Atofarati: “I just went to those indigenous communities to talk, because I knew that a national ban could take a long time.” She did not come there with scientific stories, but responded to their – as she says – emotional awareness. “They just had to become proud of their fish, which is only found there.”

And that happened: eventually the highest traditional leader of Cross River – Chief Mathew Bissong – arranged a local trade ban on the puffer fish, coupled with a hefty fine. Conservationists came to her to ask how she had managed that, with no organization behind her. And she always talks about the collaboration she was looking for: with women’s groups, youth clubs and traditional leaders. “I don’t impose my ideas; I just kept coming back until people took action themselves.” She is currently trying to achieve the same ban at a higher level.

In strongly patriarchal Nigeria, it is not self-evident that a woman becomes a biologist and does field work. The jungle rivers she investigates are located in Cross River National Park, one of the twenty-five largest biodiversity hotspots on earth, but very remote with hardly any roads. However, she already knew the area a little through fellow biology students who research land animals there, such as gorillas and forest elephants. The fact that she eventually turned to freshwater fish was mainly due to a professor of hydrobiology, virtually the only woman at the biology faculty of the University of Abuja: “A very tough, hardworking woman, who gave me a lot of advice, also on a personal level. But freshwater fish are also very beautiful and interesting, precisely because they have hardly been studied.”
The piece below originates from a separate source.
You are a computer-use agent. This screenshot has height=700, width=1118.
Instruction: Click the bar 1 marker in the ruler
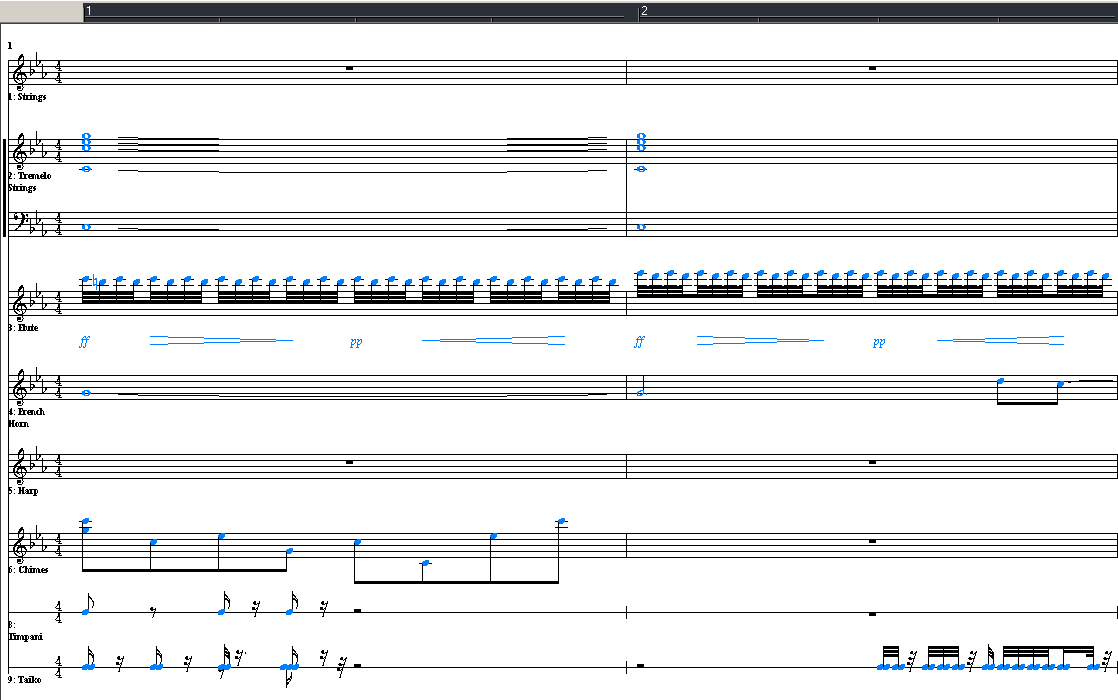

In the early days of her fieldwork, especially when she had to convince traditional leaders, she always had two male colleagues at her side. They now work for her own foundation, Aquatic System Conservation, through which she continues the conservation work for Cross River’s freshwater fish.

She is also currently doing a PhD at Howard University in Washington DC. She maps ecological changes via the microbiome of various freshwater fish. This is desperately needed, because the fish are not only threatened by the international aquarium trade. Pesticides used on palm oil and mango plantations along the rivers leach and enter the water bodies. She recently received the Future for Nature Award at Burger’s Zoo for her work. She wants to use the prize money, 50,000 euros, to help farmers find alternative sources of income, so that they can compensate for the possible lower yield of their products if they stop using pesticides.

The endemic fish for which she is currently campaigning the loudest is the Scheeli killifish (Fundulopanchax scheeli), a small and colorful fish that is also popular with aquarium keepers and is now threatened with extinction. Killifish are so shy that they often dart away when Atofarati plows through jungle streams on her Crocs and comes close. Fortunately, thanks to environmental DNA, she can use the ‘memory’ of water to investigate them. But just as the water remembers the fish through the small traces they leave behind, the fish remember the water: if it is polluted, that pollution also ends up in the fish. Atofarati: “It’s all connected. That’s why I’m creating a database with genetic information about the fish themselves, but also about the ecosystem through which they move.”

She hopes that future freshwater biologists will build on this and substantiate their protection proposals with data. Atofarati: “In the end, we can only protect what we know.”